→ **Do this**: Pull out every line below that contains the string "coordinates", and copy each one in full.

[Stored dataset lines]
-*-*-
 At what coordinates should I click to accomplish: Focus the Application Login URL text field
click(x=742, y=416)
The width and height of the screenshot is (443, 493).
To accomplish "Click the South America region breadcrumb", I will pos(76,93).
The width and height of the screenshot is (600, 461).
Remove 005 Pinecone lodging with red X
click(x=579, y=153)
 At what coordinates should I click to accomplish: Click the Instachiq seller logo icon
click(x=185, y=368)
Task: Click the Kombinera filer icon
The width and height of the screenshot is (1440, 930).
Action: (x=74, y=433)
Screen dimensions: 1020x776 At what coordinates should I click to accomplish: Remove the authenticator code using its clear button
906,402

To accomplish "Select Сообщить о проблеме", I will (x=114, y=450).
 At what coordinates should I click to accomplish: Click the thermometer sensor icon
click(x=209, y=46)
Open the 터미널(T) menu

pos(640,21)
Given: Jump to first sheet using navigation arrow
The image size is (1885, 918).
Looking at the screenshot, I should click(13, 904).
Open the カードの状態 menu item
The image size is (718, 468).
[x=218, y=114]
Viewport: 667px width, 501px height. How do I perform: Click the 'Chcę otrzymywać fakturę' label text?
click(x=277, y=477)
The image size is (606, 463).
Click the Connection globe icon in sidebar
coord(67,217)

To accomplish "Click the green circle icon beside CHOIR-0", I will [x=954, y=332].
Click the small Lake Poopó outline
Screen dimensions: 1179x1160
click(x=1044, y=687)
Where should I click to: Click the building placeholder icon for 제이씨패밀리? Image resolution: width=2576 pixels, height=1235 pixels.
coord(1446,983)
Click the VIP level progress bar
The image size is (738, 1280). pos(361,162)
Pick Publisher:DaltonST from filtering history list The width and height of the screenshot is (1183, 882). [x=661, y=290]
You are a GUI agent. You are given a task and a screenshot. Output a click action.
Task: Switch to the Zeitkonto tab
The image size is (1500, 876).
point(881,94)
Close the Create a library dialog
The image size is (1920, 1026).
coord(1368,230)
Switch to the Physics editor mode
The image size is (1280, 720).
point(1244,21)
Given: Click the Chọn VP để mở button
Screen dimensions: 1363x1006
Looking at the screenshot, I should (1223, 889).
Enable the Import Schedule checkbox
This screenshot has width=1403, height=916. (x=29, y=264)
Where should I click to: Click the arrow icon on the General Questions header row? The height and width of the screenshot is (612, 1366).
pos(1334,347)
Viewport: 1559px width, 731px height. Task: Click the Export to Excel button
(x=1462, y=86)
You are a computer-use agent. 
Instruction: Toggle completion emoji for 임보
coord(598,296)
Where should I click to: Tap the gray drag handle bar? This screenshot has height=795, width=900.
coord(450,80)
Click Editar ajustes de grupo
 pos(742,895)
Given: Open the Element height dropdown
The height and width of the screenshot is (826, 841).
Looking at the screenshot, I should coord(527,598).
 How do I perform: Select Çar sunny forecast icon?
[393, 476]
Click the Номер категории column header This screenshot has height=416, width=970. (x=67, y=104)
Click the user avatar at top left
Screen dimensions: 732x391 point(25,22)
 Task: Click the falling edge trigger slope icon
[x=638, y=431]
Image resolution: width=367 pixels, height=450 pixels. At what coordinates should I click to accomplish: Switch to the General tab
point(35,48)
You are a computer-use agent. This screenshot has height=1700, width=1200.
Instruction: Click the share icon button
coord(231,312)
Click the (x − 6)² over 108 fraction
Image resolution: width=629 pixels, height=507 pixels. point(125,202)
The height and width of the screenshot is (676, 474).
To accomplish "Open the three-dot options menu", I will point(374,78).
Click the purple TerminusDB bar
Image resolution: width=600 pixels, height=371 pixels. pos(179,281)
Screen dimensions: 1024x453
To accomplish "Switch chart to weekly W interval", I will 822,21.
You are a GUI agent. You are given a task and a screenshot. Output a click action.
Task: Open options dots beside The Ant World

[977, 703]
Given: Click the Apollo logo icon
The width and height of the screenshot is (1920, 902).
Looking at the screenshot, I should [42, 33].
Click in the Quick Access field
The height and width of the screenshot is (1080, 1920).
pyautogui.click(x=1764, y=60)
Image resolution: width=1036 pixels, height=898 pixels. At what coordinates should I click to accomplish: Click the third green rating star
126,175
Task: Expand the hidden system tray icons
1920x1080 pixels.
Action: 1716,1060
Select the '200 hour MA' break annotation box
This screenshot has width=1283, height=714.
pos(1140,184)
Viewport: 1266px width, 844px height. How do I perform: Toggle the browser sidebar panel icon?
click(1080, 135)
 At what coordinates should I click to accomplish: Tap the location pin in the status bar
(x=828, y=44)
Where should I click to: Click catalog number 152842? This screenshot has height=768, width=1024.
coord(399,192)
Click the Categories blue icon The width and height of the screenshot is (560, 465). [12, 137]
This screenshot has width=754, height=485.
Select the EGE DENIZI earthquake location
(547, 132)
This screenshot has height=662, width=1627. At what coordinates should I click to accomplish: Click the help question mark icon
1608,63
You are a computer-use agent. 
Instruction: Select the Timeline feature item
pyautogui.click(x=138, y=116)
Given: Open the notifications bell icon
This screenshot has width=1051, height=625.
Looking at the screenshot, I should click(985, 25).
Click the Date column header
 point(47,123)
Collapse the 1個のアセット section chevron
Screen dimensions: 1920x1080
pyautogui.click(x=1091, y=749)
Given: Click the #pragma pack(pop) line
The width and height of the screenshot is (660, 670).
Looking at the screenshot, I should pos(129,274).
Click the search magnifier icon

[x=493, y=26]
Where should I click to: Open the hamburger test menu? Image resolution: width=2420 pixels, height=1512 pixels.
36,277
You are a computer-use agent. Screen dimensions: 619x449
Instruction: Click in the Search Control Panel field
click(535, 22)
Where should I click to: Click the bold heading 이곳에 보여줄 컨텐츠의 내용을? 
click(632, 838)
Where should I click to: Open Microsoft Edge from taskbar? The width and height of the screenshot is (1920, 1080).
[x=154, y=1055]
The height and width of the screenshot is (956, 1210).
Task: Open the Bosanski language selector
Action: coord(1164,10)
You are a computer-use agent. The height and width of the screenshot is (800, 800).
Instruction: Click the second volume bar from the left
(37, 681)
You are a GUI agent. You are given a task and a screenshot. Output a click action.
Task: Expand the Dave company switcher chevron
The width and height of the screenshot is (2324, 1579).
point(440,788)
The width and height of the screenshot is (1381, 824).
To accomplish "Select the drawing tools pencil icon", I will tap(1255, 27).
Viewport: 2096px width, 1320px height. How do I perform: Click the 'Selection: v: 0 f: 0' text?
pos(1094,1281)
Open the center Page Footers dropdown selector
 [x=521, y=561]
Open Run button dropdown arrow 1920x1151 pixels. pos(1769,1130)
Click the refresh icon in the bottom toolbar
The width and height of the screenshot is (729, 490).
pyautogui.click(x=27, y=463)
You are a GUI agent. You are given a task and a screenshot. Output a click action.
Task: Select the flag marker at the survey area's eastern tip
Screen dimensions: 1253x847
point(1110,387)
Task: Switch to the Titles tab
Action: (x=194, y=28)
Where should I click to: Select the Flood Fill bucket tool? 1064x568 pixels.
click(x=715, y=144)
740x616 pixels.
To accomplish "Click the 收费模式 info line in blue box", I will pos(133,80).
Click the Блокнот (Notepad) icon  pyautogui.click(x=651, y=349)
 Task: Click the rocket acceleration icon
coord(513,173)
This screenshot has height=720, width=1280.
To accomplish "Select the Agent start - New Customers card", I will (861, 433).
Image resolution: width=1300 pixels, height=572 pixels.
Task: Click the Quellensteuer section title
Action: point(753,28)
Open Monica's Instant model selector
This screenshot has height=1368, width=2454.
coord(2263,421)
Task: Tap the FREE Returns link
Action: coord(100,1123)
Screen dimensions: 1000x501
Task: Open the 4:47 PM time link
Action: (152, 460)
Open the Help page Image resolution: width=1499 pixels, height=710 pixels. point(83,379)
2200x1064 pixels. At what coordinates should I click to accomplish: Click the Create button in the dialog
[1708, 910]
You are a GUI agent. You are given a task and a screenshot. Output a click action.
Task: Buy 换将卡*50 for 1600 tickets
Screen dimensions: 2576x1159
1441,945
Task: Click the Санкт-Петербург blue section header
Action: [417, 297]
-*-*-
→ **Expected output**:
 At what coordinates should I click to accomplish: Focus the Application Login URL text field
 At what coordinates should I click to accomplish: Click the Instachiq seller logo icon
Screen dimensions: 1020x776 At what coordinates should I click to accomplish: Remove the authenticator code using its clear button
 At what coordinates should I click to accomplish: Click the thermometer sensor icon
Image resolution: width=367 pixels, height=450 pixels. At what coordinates should I click to accomplish: Switch to the General tab
Image resolution: width=1036 pixels, height=898 pixels. At what coordinates should I click to accomplish: Click the third green rating star
 At what coordinates should I click to accomplish: Tap the location pin in the status bar
This screenshot has height=662, width=1627. At what coordinates should I click to accomplish: Click the help question mark icon
2200x1064 pixels. At what coordinates should I click to accomplish: Click the Create button in the dialog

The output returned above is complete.